The second issue is whether KU can somehow provide handrailings in the aisles of Allen Fieldhouse. You don’t have to be a Mikhail Baryshnikov to get up and down those steps with ease or security, but it would sure help. I notice most all the first-class arenas featured during the NCAA Tournament had the railings, particularly the final setting in Indianapolis. Thing is, KU might lose a few revenue-producing seats to install solid railings, but the fear and misery eliminated could do wonders for the more feeble and unstable among us. Doubt the need? Ask some acquaintances if they have stopped coming to games because of the aisle perils, or that they dread another sortie into the Phog because of them. And a lot of such sources are not really old.

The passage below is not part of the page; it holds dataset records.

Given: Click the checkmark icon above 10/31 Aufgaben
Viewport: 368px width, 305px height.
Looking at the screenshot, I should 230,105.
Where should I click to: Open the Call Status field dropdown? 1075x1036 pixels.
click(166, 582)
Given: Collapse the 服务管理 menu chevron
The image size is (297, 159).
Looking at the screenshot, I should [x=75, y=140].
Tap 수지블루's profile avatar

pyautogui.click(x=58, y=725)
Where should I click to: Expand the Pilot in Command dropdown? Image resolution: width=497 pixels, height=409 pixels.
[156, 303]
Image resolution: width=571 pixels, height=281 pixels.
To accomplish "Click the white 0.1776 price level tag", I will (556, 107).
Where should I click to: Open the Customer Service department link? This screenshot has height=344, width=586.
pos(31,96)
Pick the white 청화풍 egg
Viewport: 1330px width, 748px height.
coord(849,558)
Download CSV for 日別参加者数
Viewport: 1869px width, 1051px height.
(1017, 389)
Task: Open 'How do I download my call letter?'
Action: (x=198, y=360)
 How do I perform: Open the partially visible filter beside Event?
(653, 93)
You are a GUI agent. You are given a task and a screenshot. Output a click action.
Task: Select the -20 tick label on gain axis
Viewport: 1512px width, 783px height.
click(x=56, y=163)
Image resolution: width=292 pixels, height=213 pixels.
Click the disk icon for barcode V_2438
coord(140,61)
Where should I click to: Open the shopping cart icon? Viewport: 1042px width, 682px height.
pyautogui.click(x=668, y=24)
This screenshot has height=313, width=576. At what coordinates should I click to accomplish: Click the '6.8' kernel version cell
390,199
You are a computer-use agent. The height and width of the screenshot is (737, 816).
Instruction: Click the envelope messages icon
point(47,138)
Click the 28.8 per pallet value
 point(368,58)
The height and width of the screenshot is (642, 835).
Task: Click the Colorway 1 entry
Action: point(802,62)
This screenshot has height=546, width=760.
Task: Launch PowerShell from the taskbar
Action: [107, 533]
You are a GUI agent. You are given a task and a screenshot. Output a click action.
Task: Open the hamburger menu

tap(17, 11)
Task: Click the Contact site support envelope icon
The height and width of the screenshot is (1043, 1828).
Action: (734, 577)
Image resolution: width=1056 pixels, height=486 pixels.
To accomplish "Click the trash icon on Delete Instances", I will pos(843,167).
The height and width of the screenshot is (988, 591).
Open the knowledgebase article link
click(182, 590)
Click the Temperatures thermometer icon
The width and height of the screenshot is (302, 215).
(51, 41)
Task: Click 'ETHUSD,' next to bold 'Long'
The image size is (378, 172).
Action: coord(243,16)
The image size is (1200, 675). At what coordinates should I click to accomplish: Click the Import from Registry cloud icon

As for the KU team that will be sashaying around in no-railing AFH next season, I think it’s being blindly downrated in favor of the likes of nouveau riche Kansas State, Baylor and even rebuilding Missouri. Even with Cole Aldrich, Sherron Collins and Xavier Henry gone, I’m asking, “Who dat team gonna beat our Hawks?” Even if KU doesn’t add one other prospect to the roster. Indications are, coach Bill Self is about to sign some savior to take over the point guard slot, a la Derrick Rose, Tyreke Evans or John Wall. Note: Don’t shortchange viable candidates already in the stable. If there are no additions whatever, Kansas should be a contender not only for Big 12 but national honors.

Self put too much on Sherron Collins’ plate, and he wasn’t able to digest it suitably at crunch time. He’s a senior and done. I’m thinking whoever takes over the quarterbacking duties could do the team more good than Collins in his stretch-run slump. Sherron may struggle to stick in the NBA.

KU has the Morris twins, Jeff Withey, Thomas Robinson, Elijah Johnson, Tyrel Reed, Brady Morningstar, Tyshawn Taylor, Mario Little, Travis Releford and C.J. Henry due back, and if Self can’t fashion a major winner from that package, he should take a pay cut. Two star recruits could put more icing on that tasty holdover cake.

Sure, the league will be tough, but KU has the potential for another Top-10 status, and maybe a better chance to survive and advance in the NCAA Tourney without the Collins-Aldrich-Henry stay-or-go distractions.

This year’s erratic, lag-lag-lag-tie-then-lose team never got as steady and cohesive as next year’s might well do. Low-key KU tried to mail in the Northern Iowa victory, but UNI hijacked the postal truck.